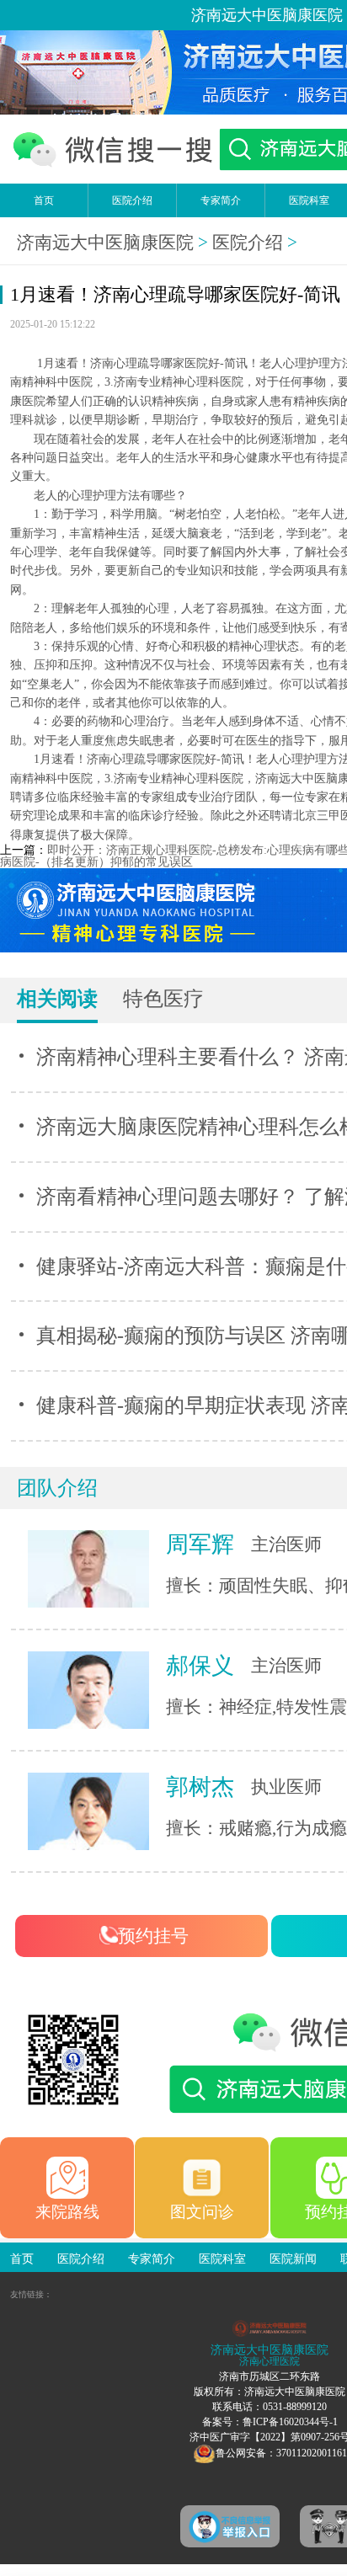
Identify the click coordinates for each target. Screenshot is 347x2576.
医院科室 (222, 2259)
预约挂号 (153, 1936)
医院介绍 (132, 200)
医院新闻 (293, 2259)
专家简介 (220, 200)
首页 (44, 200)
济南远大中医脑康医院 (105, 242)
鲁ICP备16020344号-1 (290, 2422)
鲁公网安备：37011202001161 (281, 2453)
* * * * * * *
Repeat each line, unchanged, from the line that contains "济南远大中医脑康医院 (105, 242)" to the end of the listing above.

济南远大中医脑康医院 (105, 242)
鲁ICP备16020344号-1 (290, 2422)
鲁公网安备：37011202001161 (281, 2453)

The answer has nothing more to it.